International Cooperation Against Tax Avoidance Growing


There have been a few measures put in place this year that have the potential to drastically cut offshore tax evasion.  Indeed, a few years from now, 2014 may be called a critical year in the fight against multinational tax avoidance being waged by the world’s governments.  It will take a few years for the transparency and information sharing to take hold of course, but the measures have potential.

The Foreign Account Tax Compliance Act will certainly be an important tool for the United States to collect more taxes.  Last week, we posted information about FATCA for potential whistleblowers working at foreign financial institutions. Even though there may be a “transition period” before the IRS is willing to hand down large penalties to banks that have entered into an agreement with the U.S. Government to provide information about payments and assets of U.S. account holders, the large sanctions paid by banks this year concerning mortgage misconduct and forex fraud suggest that penalties and bank withholding will be coming.

There have been other developments as well. Perhaps the one with the most immediate effect for the United States was the revision made to the tax treatment of corporate merger inversions. The Treasury Department issued rules in September to restrict inversions after a number of corporations declared their intent to relocate overseas for tax purposes after merging with a foreign company. These companies included Burger King and Pfizer.

However, there has been at least one setback.  In the final tax whistleblower rules published in August 2014, the IRS excluded penalties for violations of the FBAR reporting requirements. IRS regulations provide for rewards when the individual’s information leads to collected proceeds. According to IRS guidance, collected proceeds includes only money collected from Title 26.  Because FBAR is required under Title 31, money collected for violations is not eligible for a reward.  This should leave open the possibility of rewards under FATCA, however.

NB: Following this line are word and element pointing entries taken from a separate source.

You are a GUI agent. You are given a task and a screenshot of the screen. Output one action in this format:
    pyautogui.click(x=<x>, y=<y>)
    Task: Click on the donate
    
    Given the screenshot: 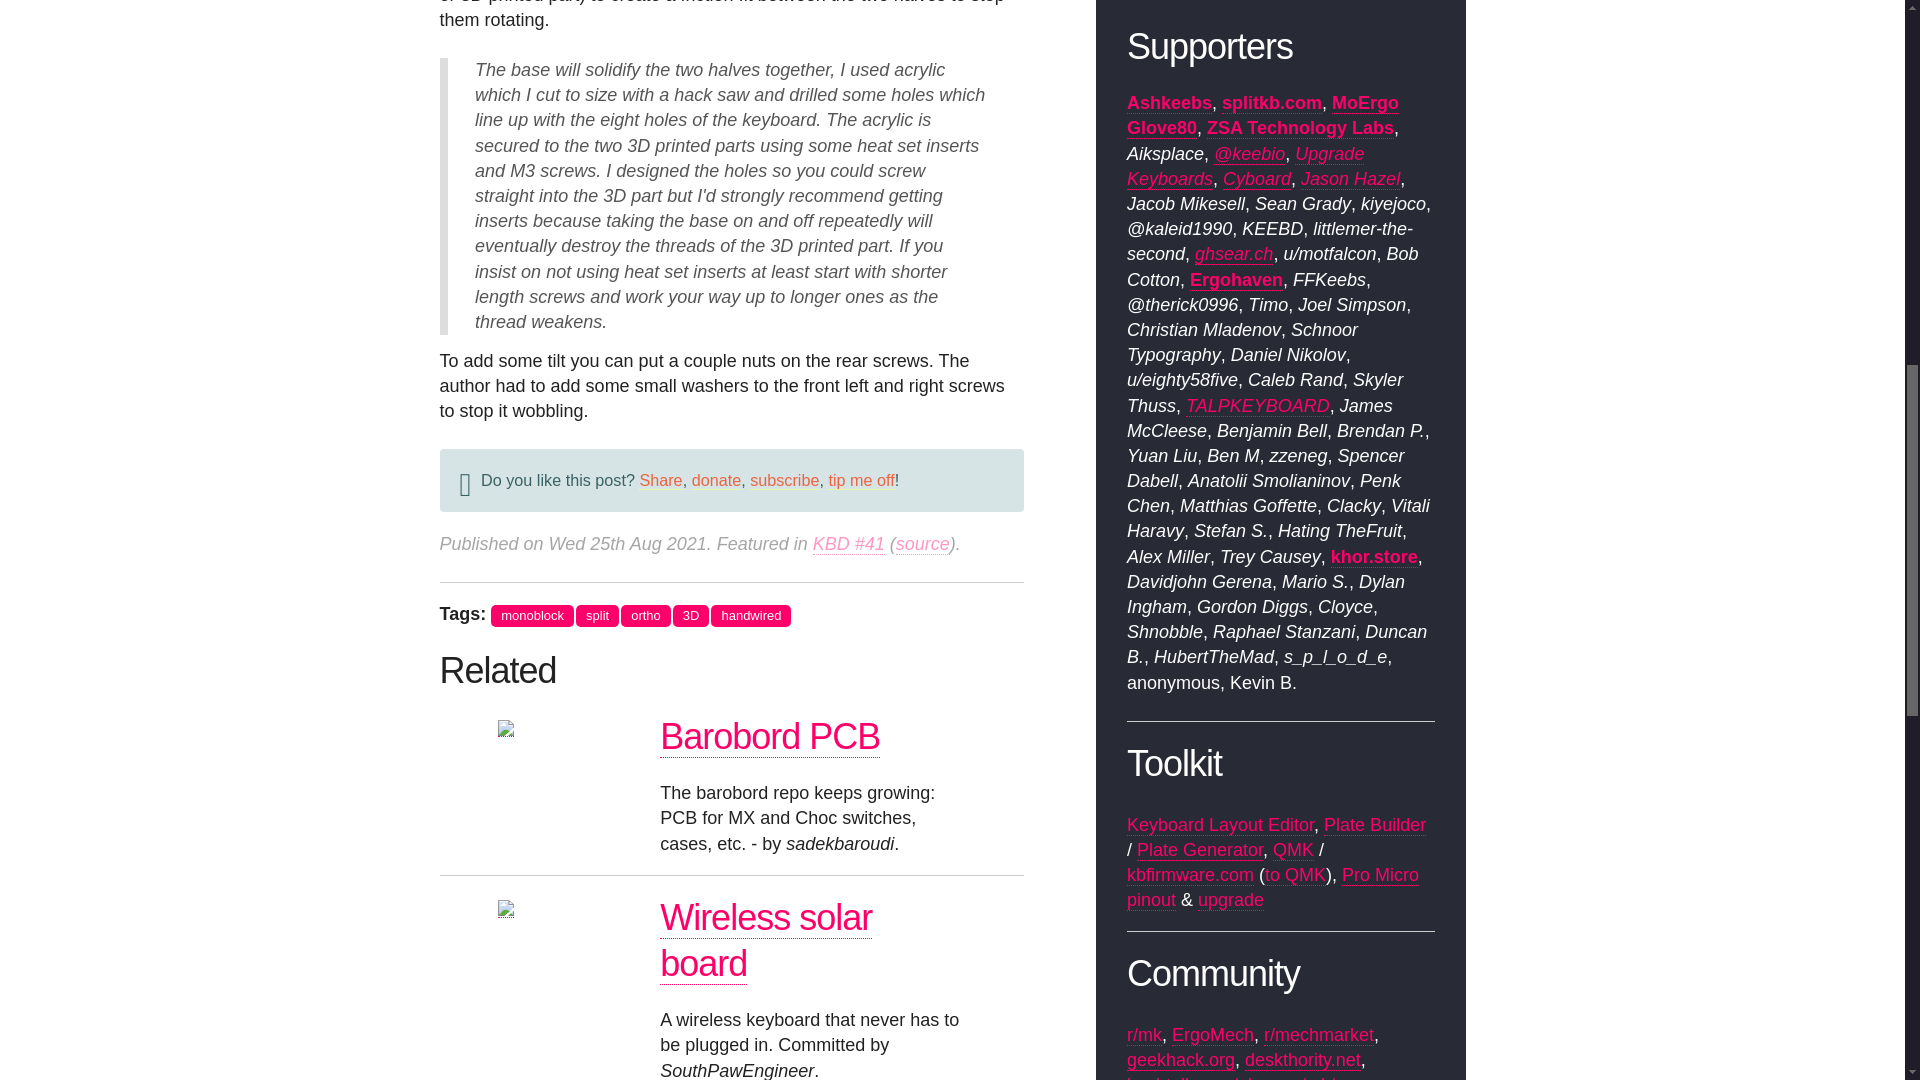 What is the action you would take?
    pyautogui.click(x=716, y=480)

The United States is not the only country facing tax avoidance by large corporations. It has become an issue in the European Union, Australia, India and other nations.  Australia, for example, has more than 100 multinational corporations it believes may be underpaying taxes.

Last week, the G20 countries agreed to implement information sharing about tax avoidance by corporations and individuals by 2018.  It will not be easy.  It took the United States four years to prepare for FATCA.

The European Union may not wait for a global solution.  It is already debating the appropriate tax rules between its member states following Luxembourg.  The EU’s probe into the use of Luxembourg as a tax haven led to the release of information concerning its widespread use for tax avoidance.  More than 300 companies including Pepsi, Ikea and FedEx have used the country to avoid taxes according to information released earlier this month by the International Consortium of Investigative Journalists.

If the momentum in favor of change continues, there could be substantial progress internationally in limiting the ability of corporations to move income to tax havens to avoid paying countries with higher tax rates.